Endlich auf den Schlossturm

Die Bauarbeiten kommen gut voran. Davon überzeugten sich die Mitglieder des Schlossausschusses bei einer Ortsbesichtigung. Foto: Roland Eichmann

Mitglieder diskutieren über Treppe: Bei den Führungen zum „Tag des Offenen Denkmals“ kam die Besichtigung des Kellergewölbes im Westtrakt des Schlosses besonders gut an.

Bei einer Ortsbesichtigung der Baustelle des Friedberger Schlosses haben sich die Mitglieder des Schlossausschusses einen Eindruck vom Stand der Dinge verschafft. Über eine Treppe und den Schlossturm diskutierten die Ausschussmitglieder in der anschließenden Sitzung.
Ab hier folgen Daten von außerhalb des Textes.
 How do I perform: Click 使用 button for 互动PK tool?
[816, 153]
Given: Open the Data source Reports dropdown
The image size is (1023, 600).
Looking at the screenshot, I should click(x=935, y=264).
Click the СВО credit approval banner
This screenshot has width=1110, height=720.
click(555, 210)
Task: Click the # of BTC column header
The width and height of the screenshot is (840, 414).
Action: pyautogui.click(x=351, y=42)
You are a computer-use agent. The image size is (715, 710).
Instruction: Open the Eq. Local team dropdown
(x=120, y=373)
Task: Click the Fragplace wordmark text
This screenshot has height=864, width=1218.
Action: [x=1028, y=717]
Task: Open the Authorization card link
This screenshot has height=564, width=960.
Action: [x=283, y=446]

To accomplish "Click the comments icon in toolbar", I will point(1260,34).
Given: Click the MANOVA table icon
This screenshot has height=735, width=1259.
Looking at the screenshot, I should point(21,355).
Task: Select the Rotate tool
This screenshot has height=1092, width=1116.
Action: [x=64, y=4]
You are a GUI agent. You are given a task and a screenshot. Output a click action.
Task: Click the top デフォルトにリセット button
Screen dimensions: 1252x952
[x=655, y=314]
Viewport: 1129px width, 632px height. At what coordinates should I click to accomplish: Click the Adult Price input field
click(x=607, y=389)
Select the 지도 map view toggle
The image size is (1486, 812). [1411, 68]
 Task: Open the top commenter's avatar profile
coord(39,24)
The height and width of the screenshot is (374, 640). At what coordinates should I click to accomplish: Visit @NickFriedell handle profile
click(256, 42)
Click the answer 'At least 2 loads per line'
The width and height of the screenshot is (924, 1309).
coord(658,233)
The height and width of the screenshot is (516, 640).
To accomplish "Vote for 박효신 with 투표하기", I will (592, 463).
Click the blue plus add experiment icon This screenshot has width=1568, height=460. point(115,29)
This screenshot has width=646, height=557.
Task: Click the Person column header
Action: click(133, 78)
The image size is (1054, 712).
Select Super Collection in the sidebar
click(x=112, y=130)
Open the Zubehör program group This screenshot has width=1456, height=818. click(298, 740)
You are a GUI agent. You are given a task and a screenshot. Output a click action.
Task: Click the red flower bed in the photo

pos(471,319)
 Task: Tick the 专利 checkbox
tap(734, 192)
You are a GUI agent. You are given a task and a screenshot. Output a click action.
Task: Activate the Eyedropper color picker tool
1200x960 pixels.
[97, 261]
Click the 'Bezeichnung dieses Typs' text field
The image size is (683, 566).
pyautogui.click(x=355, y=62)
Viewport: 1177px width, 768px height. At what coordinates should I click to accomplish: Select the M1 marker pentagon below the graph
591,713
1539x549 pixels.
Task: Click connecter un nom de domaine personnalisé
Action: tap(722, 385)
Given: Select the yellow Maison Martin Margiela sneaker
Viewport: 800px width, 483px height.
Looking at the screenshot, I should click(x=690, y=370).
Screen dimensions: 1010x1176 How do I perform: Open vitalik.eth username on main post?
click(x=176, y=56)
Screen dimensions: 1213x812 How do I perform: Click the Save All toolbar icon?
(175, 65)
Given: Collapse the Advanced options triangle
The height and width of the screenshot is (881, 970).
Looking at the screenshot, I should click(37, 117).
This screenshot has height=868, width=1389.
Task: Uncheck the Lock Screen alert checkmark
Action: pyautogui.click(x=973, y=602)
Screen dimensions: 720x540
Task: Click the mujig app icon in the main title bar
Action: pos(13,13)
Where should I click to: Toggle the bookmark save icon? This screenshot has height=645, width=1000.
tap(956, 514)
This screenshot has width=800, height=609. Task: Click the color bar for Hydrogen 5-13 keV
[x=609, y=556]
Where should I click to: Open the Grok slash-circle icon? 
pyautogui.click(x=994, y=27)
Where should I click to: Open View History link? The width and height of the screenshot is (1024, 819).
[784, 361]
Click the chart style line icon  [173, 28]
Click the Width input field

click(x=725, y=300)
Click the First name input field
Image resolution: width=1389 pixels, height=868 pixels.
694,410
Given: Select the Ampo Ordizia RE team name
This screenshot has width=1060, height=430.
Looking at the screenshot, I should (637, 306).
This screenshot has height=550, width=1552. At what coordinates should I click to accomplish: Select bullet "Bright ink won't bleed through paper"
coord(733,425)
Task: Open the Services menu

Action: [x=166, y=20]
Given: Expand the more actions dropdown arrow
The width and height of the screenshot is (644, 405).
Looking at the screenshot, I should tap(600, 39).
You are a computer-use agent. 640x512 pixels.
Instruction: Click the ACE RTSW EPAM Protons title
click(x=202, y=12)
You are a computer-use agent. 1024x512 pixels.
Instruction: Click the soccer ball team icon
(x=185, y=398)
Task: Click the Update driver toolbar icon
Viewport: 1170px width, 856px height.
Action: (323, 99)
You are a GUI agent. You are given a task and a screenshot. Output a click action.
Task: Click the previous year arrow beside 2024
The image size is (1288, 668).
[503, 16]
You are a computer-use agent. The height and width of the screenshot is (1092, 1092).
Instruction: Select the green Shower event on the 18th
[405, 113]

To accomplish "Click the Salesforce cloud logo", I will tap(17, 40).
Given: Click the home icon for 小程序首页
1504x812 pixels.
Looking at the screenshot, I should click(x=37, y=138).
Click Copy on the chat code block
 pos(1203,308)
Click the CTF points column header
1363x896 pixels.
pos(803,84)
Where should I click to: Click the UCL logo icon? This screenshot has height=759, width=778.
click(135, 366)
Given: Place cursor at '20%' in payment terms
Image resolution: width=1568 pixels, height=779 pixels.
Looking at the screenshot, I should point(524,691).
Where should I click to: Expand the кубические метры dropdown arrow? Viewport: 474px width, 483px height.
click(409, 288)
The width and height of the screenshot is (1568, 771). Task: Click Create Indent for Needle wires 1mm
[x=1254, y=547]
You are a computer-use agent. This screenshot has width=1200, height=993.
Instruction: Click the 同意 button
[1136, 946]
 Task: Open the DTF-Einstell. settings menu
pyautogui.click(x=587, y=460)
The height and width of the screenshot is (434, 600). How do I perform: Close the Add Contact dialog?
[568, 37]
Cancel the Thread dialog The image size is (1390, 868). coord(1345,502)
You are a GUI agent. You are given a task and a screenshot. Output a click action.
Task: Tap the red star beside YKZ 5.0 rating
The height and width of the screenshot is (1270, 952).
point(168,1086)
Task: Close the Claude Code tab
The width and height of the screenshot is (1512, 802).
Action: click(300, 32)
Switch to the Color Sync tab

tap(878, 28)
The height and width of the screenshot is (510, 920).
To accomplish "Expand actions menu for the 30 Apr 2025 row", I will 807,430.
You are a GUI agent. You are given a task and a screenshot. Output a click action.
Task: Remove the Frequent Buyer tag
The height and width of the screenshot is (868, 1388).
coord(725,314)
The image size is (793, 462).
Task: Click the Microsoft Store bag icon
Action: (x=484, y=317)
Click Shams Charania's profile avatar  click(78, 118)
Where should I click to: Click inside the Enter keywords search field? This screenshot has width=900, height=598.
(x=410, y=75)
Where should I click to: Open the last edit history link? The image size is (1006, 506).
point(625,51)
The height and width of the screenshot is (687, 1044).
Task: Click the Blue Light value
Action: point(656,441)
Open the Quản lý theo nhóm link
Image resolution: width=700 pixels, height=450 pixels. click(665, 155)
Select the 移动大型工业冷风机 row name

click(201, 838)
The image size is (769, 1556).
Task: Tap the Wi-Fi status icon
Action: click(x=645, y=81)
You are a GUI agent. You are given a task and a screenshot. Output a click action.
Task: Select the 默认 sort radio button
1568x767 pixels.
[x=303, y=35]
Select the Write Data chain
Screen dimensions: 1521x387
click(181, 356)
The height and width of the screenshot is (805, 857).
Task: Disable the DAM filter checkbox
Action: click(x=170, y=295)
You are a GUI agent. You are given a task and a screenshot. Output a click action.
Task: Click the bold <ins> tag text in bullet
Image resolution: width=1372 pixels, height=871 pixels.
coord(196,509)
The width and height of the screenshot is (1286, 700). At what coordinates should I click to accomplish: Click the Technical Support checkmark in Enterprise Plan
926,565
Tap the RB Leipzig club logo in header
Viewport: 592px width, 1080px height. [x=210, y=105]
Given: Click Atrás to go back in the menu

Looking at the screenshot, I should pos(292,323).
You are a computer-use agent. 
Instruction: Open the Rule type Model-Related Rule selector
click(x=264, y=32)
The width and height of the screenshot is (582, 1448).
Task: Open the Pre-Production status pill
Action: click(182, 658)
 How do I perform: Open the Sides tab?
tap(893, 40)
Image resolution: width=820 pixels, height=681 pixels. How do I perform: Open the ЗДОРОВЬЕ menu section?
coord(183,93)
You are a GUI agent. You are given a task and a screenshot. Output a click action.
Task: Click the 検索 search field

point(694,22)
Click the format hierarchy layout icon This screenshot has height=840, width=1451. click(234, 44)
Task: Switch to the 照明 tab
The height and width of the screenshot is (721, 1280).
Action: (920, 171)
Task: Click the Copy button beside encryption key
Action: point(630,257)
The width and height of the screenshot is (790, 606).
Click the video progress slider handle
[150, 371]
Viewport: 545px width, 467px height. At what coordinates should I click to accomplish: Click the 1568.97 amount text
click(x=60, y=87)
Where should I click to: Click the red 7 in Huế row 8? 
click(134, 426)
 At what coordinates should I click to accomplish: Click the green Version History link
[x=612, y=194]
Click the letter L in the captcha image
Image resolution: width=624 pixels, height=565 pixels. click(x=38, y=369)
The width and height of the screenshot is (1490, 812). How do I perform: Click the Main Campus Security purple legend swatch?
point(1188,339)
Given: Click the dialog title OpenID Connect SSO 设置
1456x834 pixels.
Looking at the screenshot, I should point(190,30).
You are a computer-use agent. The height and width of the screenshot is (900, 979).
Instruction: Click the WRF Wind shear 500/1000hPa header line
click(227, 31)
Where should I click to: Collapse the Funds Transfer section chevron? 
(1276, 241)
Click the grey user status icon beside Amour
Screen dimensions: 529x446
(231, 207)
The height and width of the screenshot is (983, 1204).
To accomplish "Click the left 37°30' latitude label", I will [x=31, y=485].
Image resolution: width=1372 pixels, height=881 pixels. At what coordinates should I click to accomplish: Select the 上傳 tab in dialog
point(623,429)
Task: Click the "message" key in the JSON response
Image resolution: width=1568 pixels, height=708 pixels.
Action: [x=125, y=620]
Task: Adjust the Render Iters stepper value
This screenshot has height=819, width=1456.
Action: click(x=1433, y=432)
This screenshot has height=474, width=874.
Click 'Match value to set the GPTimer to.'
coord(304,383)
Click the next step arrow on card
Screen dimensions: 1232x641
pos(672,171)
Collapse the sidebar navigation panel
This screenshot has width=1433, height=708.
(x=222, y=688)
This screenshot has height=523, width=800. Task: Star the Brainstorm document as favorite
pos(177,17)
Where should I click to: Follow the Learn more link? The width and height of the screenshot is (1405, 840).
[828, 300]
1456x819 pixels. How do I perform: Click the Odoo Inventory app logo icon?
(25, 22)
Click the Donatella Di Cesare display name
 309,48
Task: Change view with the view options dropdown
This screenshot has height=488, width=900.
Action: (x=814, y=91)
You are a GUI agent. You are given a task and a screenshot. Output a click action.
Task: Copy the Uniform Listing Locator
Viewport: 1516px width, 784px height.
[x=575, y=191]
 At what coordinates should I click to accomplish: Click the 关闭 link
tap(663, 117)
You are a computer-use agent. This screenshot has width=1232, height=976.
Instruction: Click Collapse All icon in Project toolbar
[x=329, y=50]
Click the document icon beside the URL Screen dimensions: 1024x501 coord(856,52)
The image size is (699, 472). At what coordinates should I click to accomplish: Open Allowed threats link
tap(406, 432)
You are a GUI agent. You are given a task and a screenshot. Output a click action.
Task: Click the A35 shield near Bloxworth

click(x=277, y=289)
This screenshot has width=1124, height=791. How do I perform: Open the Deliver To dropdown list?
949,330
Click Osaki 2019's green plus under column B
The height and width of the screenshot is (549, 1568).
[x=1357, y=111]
Der Baufortschritt sei bemerkenswert, auch wenn die Arbeit der Zimmerleute aufgrund der großen Schäden deutlich aufwendiger ausfallen muss als geplant. Bei den Bauarbeiten wurden die bisherigen abgehängten Decken abgebaut. Seitens der Museumsleitung kam die Frage auf, ob man die schöne Holzbalkendecke nicht sichtbar lassen könne. Allerdings war die Balkendecke in der Geschichte des Schlosses nie sichtbar. Aus Gründen des Brandschutzes würde dies ein zu großes Risiko darstellen. Die Decke wird also wieder verputzt. Bei den Führungen zum „Tag des Offenen Denkmals“ kam die Besichtigung des Kellergewölbes im Westtrakt des Schlosses über die erst jetzt freigelegte Treppe besonders gut an. Da die Nutzung der Treppe in Zukunft weder geplant noch baurechtlich möglich ist, überlegten die Mitglieder des Schlossausschusses, ob dieser Zugang zumindest optisch erhalten bleiben soll, um interessante Blicke vom Wandelgang aus in das beleuchtete Kellergewölbe zu ermöglichen. Über eine interne Treppe bleibt der Keller dennoch für Sonderführungen zugänglich.

Letztendlich hat der Schlossausschuss noch keine Entscheidung für oder gegen den 12 000 Euro teuren Einbau einer Glasscheibe inklusive Geländer gefällt.

32 000 Euro


Die Nutzung beziehungsweise Begehung des Schlossturmes war in den bisherigen Planungen aufgrund der Brandschutzproblematik nicht enthalten. Nachdem im Juni eine Begehung auch mit der Feuerwehr stattgefunden hatte, erörterte der Schlossausschuss nun, mit welchem Aufwand ein Einbezug in die Museumsnutzung doch möglich wäre.

Mit einem finanziellen Aufwand von 32 000 Euro soll der Turm begehbar werden. Hinaufsteigen können Interessierte aber künftig nur mit eingewiesenem Aufsichtspersonal und nur in Gruppen mit maximal 15 Personen.